Sure! Not the biggest fan, personally, of these layered special cases - but equally if Sony's been shipping with it/demonstrates practical usefulness, etc, I won't stand in the way & can appreciate the practical benefits.

For COMDAT, there is a prevailing (canonical) group. Usually the file:line is the same. For ICF, every function should be equal. If a function can't be set breakpoint just because the linker does not select it as the canonical one, the lost debugging experience looks genuine to me.

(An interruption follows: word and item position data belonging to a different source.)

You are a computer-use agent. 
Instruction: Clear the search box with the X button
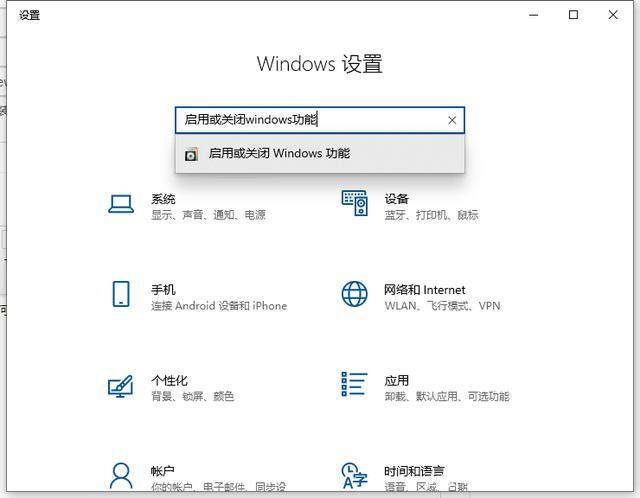[452, 120]
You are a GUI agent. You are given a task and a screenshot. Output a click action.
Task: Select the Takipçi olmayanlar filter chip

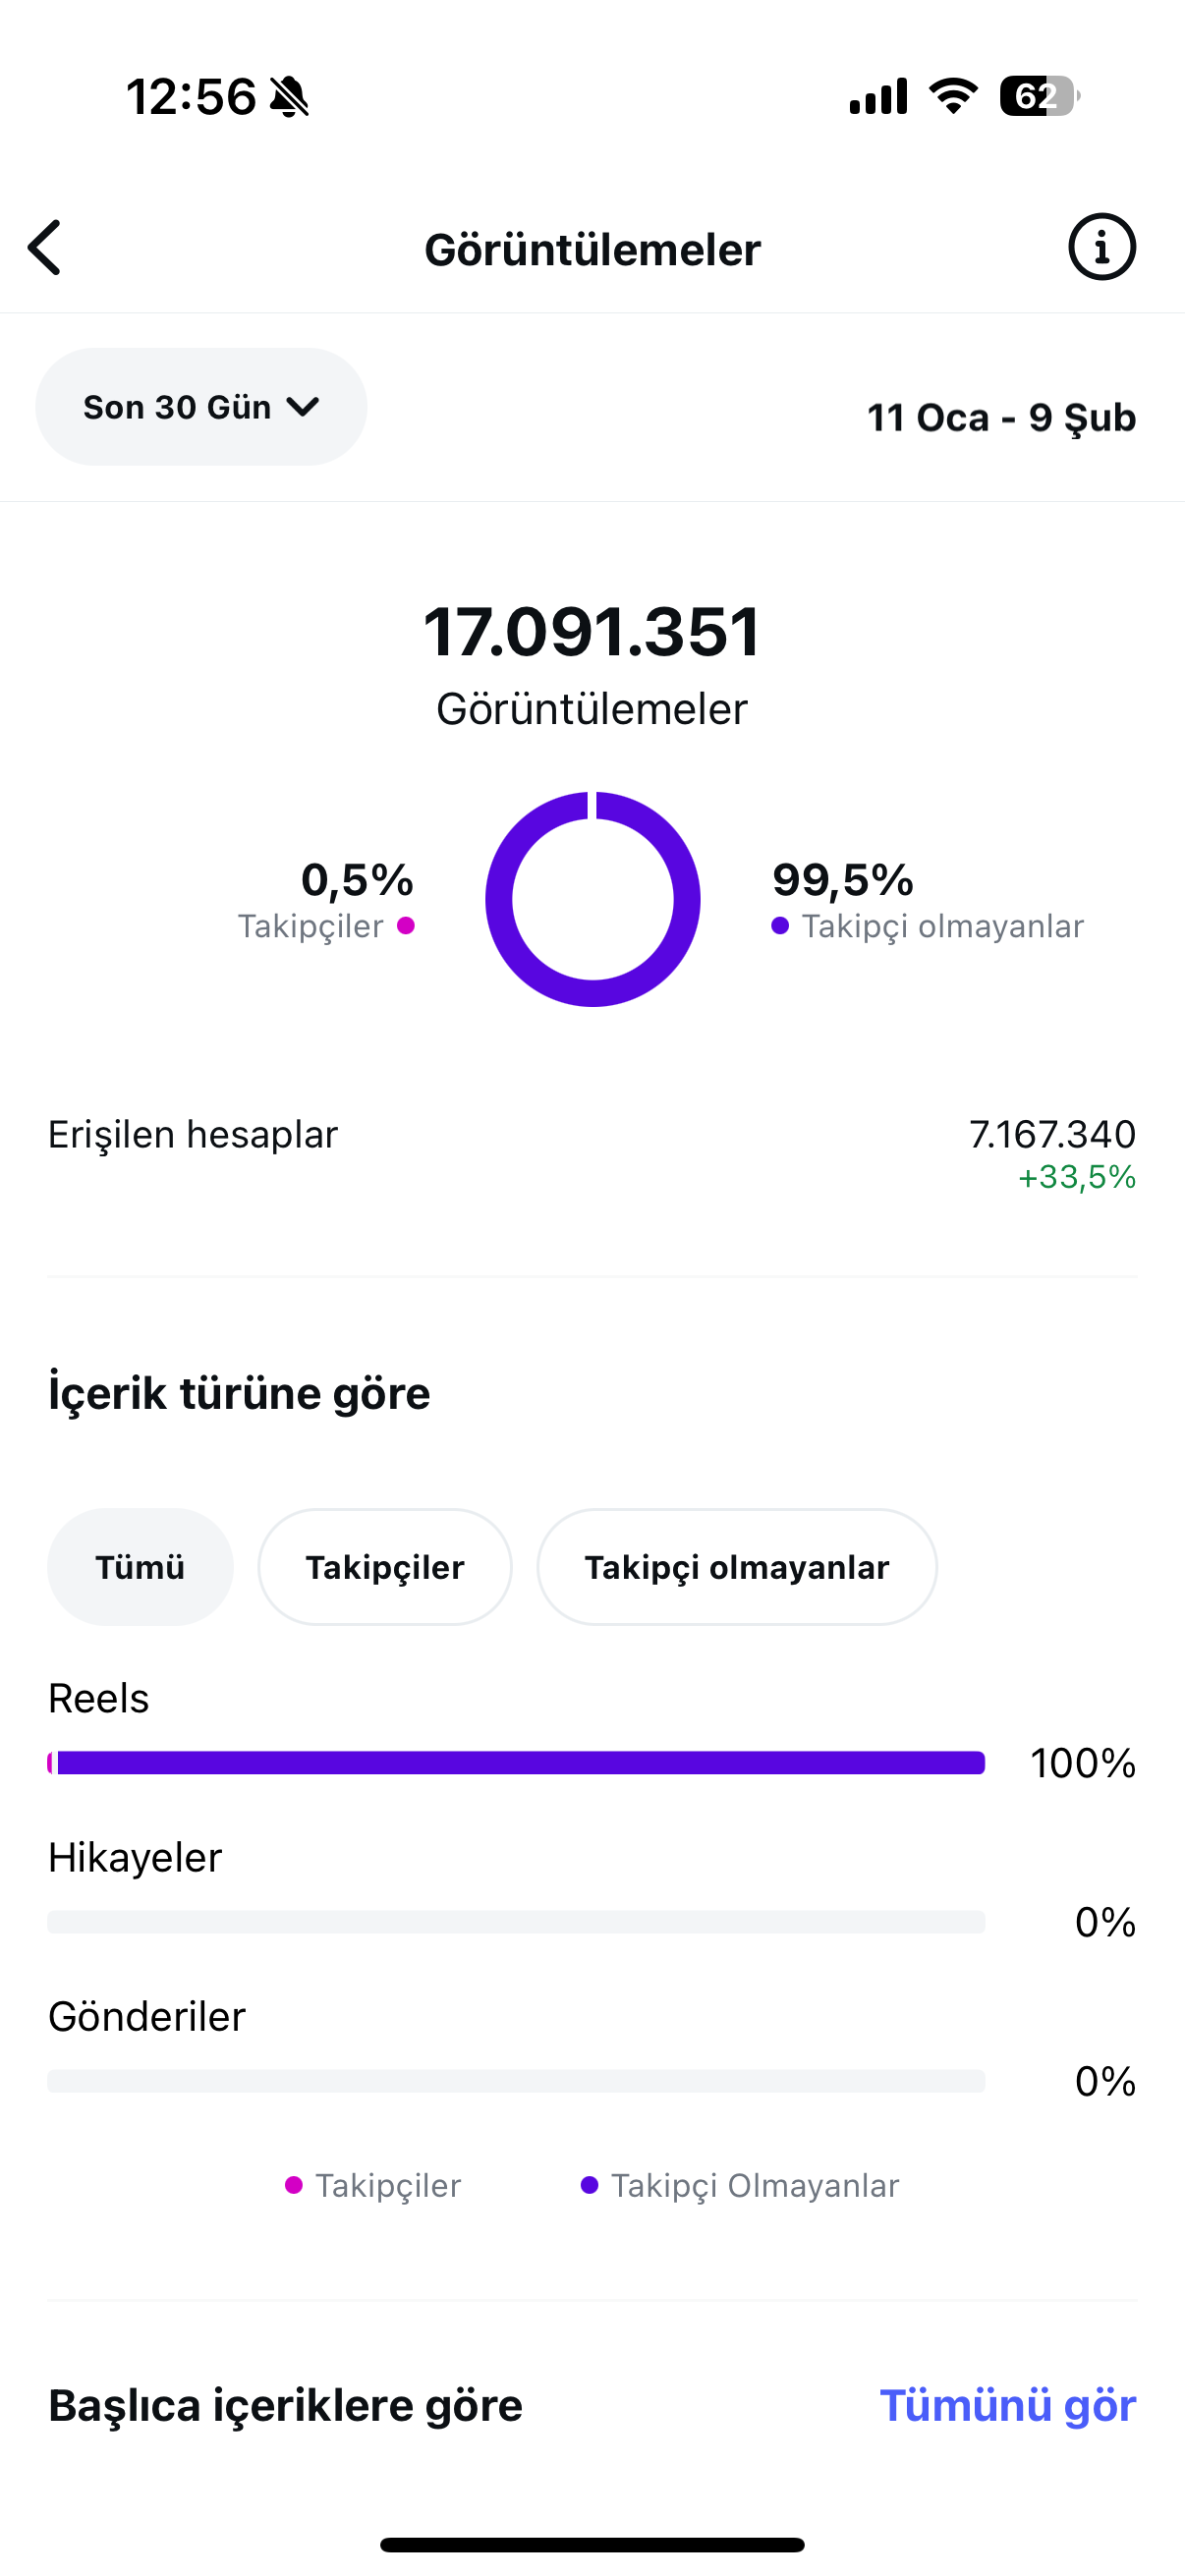pos(737,1567)
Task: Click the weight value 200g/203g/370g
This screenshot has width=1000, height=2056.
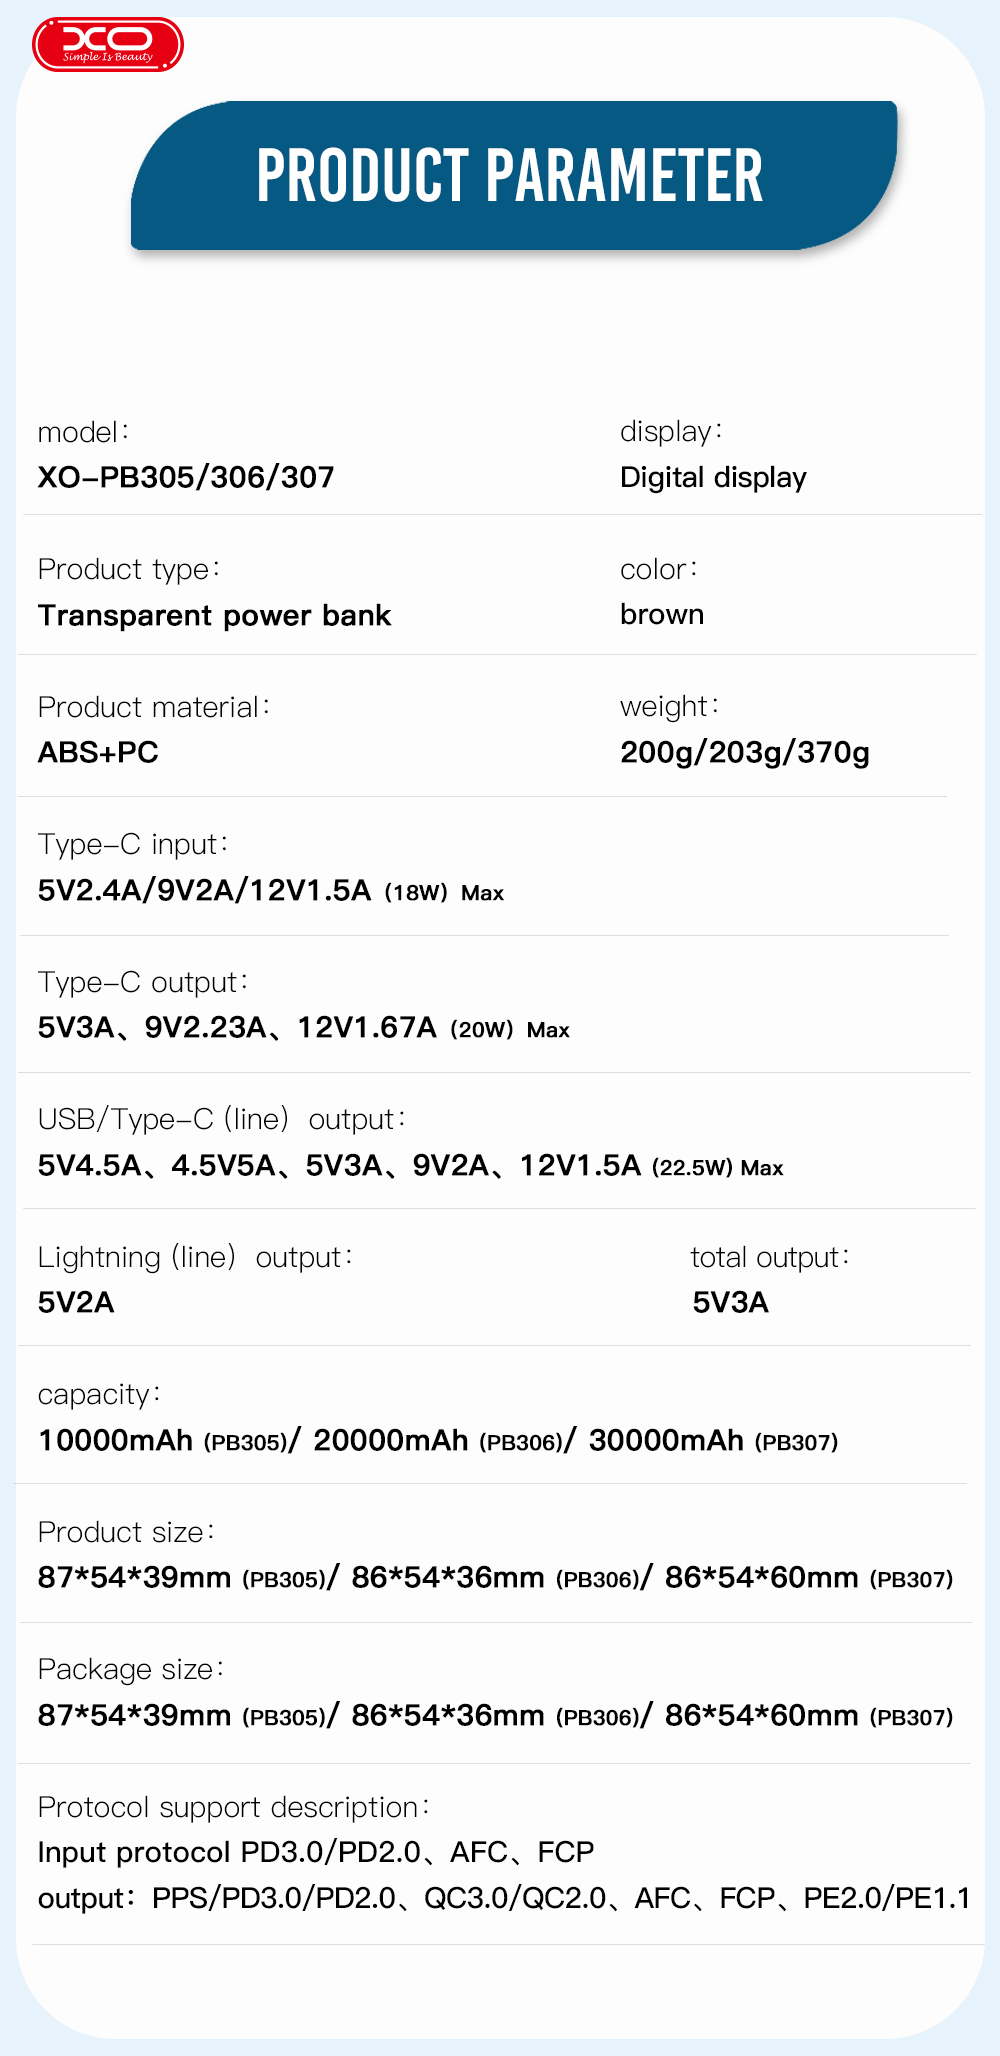Action: (745, 752)
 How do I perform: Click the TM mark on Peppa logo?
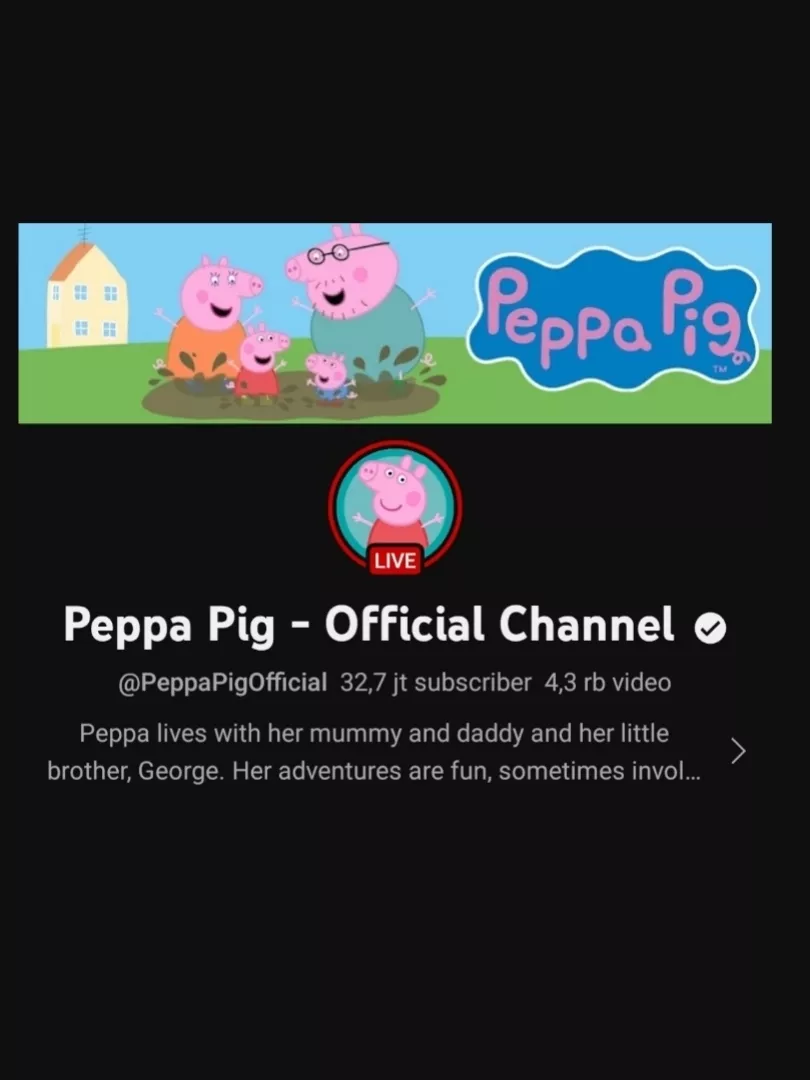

Just committed https://sourceware.org/git/?p=binutils-gdb.git;a=commit;h=a8caed5d7faa639a1e6769eba551d15d8ddd9510 (woohoo! my first gdb patch) before it, the experience was even less pleasant because gdb would keep warning when you hit continue

Warning:
Cannot insert breakpoint 1.
Cannot access memory at address 0x6
This revision was automatically updated to reflect the committed changes.

Hello, this seems to increase runtime of some dwarf processing tools for us by several orders of magnitude (from "terminate in a few minutes" to "don't know how long they terminate; not before our timeouts"). https://bugs.chromium.org/p/chromium/issues/detail?id=1102223#c5 has repro steps.

Can we revert this and analyze async?

Hello, this seems to increase runtime of some dwarf processing tools for us by several orders of magnitude (from "terminate in a few minutes" to "don't know how long they terminate; not before our timeouts"). https://bugs.chromium.org/p/chromium/issues/detail?id=1102223#c5 has repro steps.

Can we revert this and analyze async?

I don't think this is LLD's problem. I'd rather add an option --dead-reloc-addend='.debug_*=0xffffffffffffffff', probably temporarily.